1973年バンコク生まれ、スリン県で「家郷帰還プロジェクト」の象徴に
トンバイ(Plai Thongbai)は1973年11月11日にバンコクで生まれ、近年は「象たちを故郷に戻しスリン県を発展させよう」プロジェクトの下、スリン県のバンタクラン象村で暮らしていた。飼育者は女性マフート(象使い)のラン・サランガム氏で、地元では「ポーヤイ・トンバイ(トンバイおじいちゃん)」の愛称で親しまれてきた。
タイ最長級の2.10m象牙、Changビール広告の「タイ象界トップ」
トンバイの最大の特徴は、地面に届きそうなほど長い2.10mの象牙で、タイ国内で最も長い象牙を持つ象とされた。
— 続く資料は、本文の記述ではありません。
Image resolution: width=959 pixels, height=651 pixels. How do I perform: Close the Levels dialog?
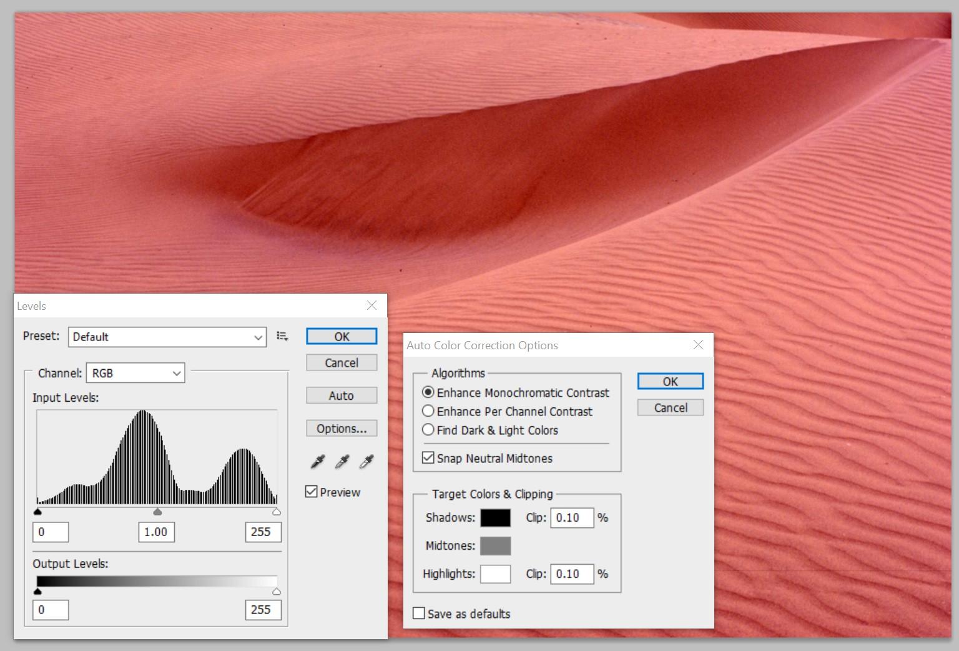[371, 306]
その威風堂々とした姿はChangビール(Chang = タイ語で「象」)のテレビCMにも採用され、タイ国民にとって「Changのあの象」として広く浸透していた。1970年代に生まれて約半世紀、タイの象界のトップとして君臨し続けた存在だ。
死の数日前に記念像の象牙が大雨で折れる、地元民は「神様の予告」
トンバイの逝去には、地元民が「神様の予告だった」と語る奇妙な前兆があった。死亡の十数日前、スリン県にあるトンバイの記念像の象牙が大雨で折れる事故が起きていた。地元の人々の間では、「神様が王者を森に帰す合図を出していた」という解釈が広がっている。タイ東北部のクイ民族は象と人間が共生する独自の文化を持つコミュニティで、象の死は単なる動物の死ではなく、コミュニティ全体の喪失として受け止められている。
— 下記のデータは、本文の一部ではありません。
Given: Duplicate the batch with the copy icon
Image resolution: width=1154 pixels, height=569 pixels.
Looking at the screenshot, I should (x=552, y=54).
SNSで53年の伝説に惜別、観光地バンタクランの世代交代
トンバイの逝去にあたり、タイのSNSでは「あの世でも自由に走り回ってほしい」「53年間ありがとう」といった惜別メッセージが多数投稿された。観光客がスリン県バンタクランの象村を訪れる目的の一つは、トンバイのような長い象牙を持つ象を直接見ることだった。タイ象のレジェンドが去ったことで、バンタクランは世代交代の時期を迎えることになる。